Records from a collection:
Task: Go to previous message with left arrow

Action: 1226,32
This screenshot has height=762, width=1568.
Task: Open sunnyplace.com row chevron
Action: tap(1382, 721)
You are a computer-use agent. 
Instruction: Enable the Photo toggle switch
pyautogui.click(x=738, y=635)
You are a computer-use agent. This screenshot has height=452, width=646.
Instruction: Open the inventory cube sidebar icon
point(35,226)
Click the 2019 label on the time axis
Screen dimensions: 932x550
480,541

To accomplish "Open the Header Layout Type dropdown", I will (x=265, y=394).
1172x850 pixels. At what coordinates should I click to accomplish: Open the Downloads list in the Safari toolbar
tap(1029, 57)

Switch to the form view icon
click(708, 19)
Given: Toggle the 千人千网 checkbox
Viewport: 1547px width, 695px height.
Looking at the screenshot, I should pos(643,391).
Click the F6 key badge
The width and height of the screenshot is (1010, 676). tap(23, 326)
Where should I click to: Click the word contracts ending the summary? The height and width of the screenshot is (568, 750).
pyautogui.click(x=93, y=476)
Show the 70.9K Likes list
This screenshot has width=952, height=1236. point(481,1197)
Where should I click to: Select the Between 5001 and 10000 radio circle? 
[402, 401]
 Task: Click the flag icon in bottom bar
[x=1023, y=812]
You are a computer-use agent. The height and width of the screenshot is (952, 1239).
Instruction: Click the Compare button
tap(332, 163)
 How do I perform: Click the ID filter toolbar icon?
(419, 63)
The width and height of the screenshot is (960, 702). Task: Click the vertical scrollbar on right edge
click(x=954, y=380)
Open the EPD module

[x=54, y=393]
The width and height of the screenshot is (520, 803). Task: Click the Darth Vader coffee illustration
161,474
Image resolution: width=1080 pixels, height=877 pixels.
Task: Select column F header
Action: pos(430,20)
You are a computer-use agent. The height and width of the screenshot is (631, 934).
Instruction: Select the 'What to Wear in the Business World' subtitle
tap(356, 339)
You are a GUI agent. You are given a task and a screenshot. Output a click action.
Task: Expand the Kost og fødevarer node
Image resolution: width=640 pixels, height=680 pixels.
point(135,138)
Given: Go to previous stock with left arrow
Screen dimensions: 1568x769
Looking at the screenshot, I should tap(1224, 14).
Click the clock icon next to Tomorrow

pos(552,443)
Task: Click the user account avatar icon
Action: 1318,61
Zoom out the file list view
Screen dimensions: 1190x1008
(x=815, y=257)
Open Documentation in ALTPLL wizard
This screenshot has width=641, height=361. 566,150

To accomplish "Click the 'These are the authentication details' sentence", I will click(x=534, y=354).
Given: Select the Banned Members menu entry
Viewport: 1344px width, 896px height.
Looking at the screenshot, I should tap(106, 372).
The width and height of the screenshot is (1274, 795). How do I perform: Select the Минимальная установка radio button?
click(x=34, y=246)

- Task statement
Reply with one number only, the count of lines above that hold the string "will".

- Solution for this exercise
2